* **Exercise requirements**:
Collect all lines from the records below that include the word "pixels".

* **Data for processing**:
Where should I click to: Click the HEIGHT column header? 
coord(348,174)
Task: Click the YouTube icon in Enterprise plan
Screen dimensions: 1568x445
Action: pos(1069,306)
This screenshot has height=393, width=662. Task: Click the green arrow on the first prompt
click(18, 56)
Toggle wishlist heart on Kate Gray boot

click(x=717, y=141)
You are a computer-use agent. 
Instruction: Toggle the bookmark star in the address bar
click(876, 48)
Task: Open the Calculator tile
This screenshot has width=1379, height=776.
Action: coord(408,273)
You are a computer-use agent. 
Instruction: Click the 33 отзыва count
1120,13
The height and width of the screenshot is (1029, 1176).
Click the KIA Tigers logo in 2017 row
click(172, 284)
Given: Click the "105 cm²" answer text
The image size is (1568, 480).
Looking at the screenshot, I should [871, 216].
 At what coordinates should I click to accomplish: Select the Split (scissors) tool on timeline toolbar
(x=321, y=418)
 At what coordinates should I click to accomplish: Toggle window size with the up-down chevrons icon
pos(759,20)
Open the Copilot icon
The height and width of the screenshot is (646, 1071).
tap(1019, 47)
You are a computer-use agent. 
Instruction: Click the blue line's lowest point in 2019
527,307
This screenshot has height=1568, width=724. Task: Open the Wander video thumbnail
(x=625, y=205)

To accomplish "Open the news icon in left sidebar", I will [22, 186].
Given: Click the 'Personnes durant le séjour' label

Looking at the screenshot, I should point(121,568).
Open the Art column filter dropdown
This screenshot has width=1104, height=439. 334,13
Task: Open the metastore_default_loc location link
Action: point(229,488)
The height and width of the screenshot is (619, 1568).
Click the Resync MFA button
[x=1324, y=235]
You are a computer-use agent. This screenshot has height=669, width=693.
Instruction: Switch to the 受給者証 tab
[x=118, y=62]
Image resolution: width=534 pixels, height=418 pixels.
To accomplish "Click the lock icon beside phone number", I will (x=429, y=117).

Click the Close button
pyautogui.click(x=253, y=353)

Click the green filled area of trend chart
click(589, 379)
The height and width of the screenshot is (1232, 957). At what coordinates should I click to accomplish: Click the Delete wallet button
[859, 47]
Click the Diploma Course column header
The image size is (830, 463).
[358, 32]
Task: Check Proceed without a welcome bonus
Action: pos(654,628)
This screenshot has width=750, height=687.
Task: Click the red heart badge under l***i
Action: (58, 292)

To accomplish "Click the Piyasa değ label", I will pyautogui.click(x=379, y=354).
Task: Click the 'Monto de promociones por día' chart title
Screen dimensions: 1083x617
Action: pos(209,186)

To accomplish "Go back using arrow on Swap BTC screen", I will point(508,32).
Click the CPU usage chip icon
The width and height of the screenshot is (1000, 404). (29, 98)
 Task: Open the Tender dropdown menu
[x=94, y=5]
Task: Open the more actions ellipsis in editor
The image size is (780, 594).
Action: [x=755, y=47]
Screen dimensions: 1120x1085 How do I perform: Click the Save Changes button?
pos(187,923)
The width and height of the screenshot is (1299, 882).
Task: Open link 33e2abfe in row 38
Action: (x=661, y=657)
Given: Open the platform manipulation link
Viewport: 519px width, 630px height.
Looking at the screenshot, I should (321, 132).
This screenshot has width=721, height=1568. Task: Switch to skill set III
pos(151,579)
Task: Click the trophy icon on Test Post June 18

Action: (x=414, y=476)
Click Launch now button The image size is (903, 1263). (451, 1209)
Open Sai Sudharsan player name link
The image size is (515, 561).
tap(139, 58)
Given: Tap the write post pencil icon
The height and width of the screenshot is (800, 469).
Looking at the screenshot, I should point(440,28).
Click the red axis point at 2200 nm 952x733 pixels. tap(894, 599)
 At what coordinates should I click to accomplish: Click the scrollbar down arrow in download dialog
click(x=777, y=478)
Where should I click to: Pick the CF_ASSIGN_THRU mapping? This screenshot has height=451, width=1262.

* **Solution to this problem**:
Image resolution: width=534 pixels, height=418 pixels.
Click the red axis point at 2200 nm 952x733 pixels. tap(894, 599)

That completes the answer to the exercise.